→ PROBLEM STATEMENT: Copy all of the records below verbatim.
*** Opening THE INPUT ***
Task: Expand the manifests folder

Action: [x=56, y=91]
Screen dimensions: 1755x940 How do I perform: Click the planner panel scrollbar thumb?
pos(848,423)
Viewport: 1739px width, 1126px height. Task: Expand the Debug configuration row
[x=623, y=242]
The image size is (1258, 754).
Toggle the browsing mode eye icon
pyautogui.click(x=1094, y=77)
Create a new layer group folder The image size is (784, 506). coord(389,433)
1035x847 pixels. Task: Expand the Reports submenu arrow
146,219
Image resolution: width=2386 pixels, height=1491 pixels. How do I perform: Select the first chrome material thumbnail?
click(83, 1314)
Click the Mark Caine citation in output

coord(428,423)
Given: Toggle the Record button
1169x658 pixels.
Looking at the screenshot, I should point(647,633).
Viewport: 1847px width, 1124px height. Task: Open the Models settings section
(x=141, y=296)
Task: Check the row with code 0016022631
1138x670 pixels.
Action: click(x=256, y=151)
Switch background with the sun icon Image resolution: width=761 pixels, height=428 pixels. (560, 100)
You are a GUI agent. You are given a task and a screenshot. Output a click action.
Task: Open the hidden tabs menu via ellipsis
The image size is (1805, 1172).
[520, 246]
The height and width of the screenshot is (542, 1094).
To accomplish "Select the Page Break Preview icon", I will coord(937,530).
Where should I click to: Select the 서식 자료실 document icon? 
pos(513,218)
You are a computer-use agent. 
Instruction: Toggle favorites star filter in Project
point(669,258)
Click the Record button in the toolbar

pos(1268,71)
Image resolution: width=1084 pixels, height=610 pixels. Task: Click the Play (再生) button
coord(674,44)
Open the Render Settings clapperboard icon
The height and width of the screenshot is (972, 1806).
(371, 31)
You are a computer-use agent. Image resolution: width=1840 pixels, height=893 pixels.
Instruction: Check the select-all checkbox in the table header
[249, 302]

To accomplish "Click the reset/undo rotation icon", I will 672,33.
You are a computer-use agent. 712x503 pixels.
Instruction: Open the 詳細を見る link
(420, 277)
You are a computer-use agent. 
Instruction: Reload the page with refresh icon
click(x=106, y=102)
*** Closing THE INPUT ***
→ EXERCISE SOLUTION:
Task: Expand the manifests folder

Action: [x=56, y=91]
Screen dimensions: 1755x940 How do I perform: Click the planner panel scrollbar thumb?
pos(848,423)
Viewport: 1739px width, 1126px height. Task: Expand the Debug configuration row
[x=623, y=242]
The image size is (1258, 754).
Toggle the browsing mode eye icon
pyautogui.click(x=1094, y=77)
Create a new layer group folder The image size is (784, 506). coord(389,433)
1035x847 pixels. Task: Expand the Reports submenu arrow
146,219
Image resolution: width=2386 pixels, height=1491 pixels. How do I perform: Select the first chrome material thumbnail?
click(83, 1314)
Click the Mark Caine citation in output

coord(428,423)
Given: Toggle the Record button
1169x658 pixels.
Looking at the screenshot, I should point(647,633).
Viewport: 1847px width, 1124px height. Task: Open the Models settings section
(x=141, y=296)
Task: Check the row with code 0016022631
1138x670 pixels.
Action: click(x=256, y=151)
Switch background with the sun icon Image resolution: width=761 pixels, height=428 pixels. (560, 100)
You are a GUI agent. You are given a task and a screenshot. Output a click action.
Task: Open the hidden tabs menu via ellipsis
The image size is (1805, 1172).
[520, 246]
The height and width of the screenshot is (542, 1094).
To accomplish "Select the Page Break Preview icon", I will coord(937,530).
Where should I click to: Select the 서식 자료실 document icon? 
pos(513,218)
You are a computer-use agent. 
Instruction: Toggle favorites star filter in Project
point(669,258)
Click the Record button in the toolbar

pos(1268,71)
Image resolution: width=1084 pixels, height=610 pixels. Task: Click the Play (再生) button
coord(674,44)
Open the Render Settings clapperboard icon
The height and width of the screenshot is (972, 1806).
(371, 31)
You are a computer-use agent. Image resolution: width=1840 pixels, height=893 pixels.
Instruction: Check the select-all checkbox in the table header
[249, 302]

To accomplish "Click the reset/undo rotation icon", I will 672,33.
You are a computer-use agent. 712x503 pixels.
Instruction: Open the 詳細を見る link
(420, 277)
You are a computer-use agent. 
Instruction: Reload the page with refresh icon
click(x=106, y=102)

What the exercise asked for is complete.